__Exercise aim__.
Swap "filter icon" for "filter button" in the entries below, and give them back otherwise unchanged without the pictures.

__Information given__.

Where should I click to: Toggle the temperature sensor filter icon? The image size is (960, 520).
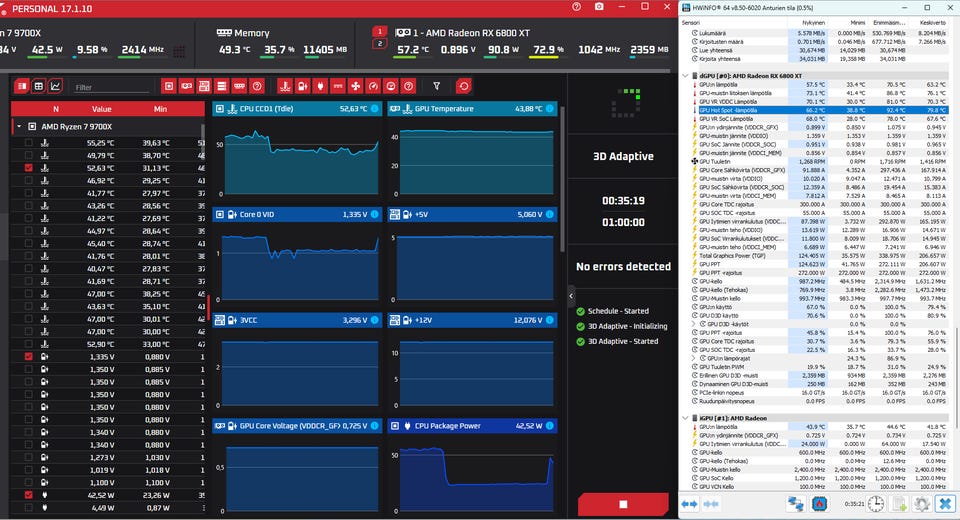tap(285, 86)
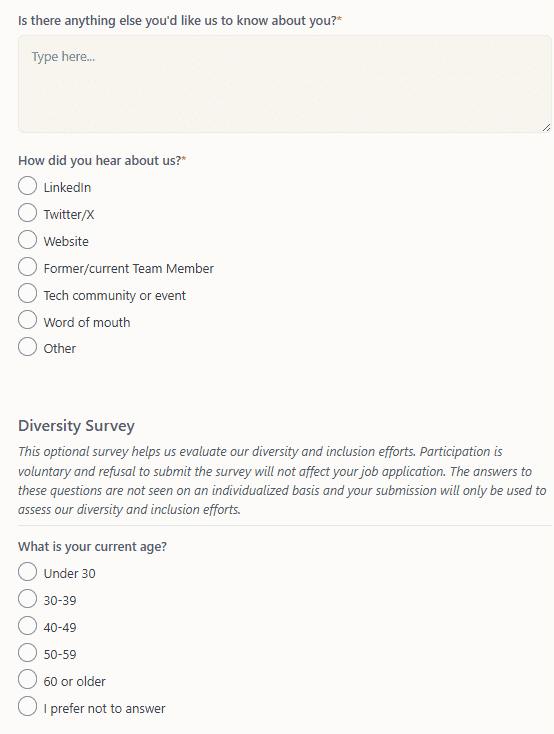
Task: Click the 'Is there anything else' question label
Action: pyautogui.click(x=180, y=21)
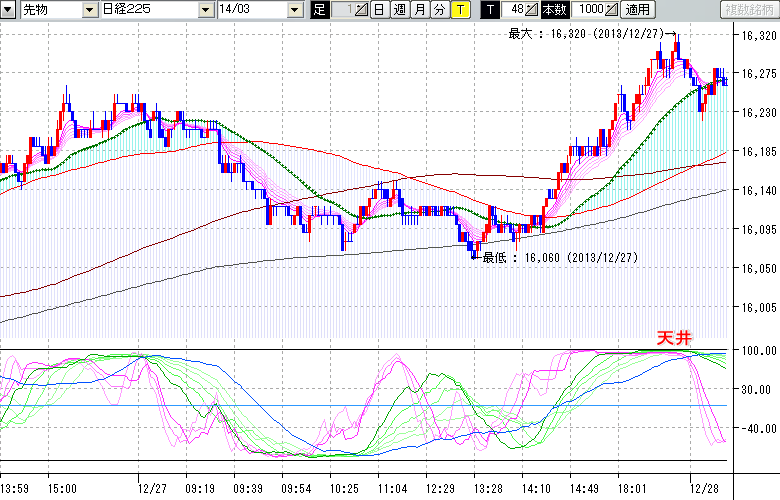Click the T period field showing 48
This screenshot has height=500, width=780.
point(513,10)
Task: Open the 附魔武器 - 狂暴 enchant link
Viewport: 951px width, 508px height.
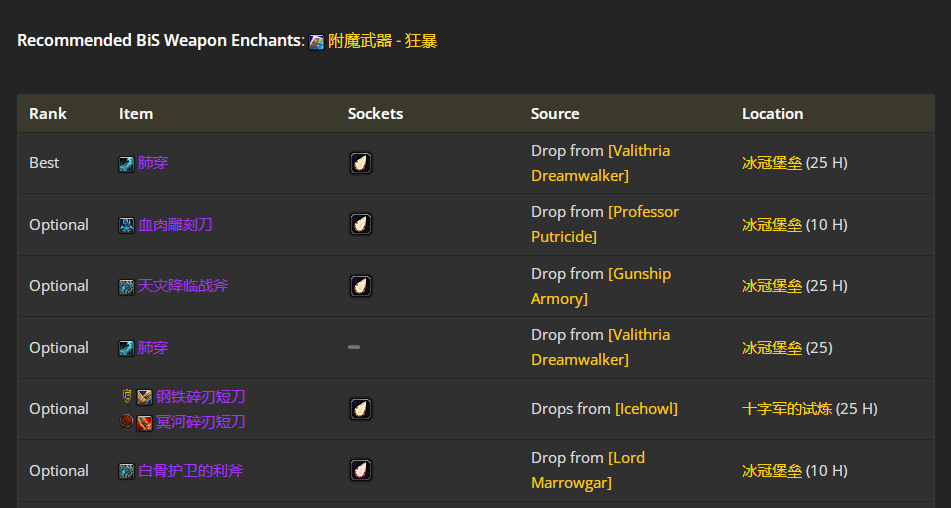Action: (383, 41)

__Response to this exercise__.
Where should I click to: Toggle the temperature sensor filter button? The image size is (960, 520).
tap(285, 86)
Task: Click the 'Is there anything else' question label
Action: pyautogui.click(x=180, y=21)
Click the T period field showing 48
This screenshot has height=500, width=780.
point(513,10)
Task: Open the 附魔武器 - 狂暴 enchant link
Viewport: 951px width, 508px height.
Action: (383, 41)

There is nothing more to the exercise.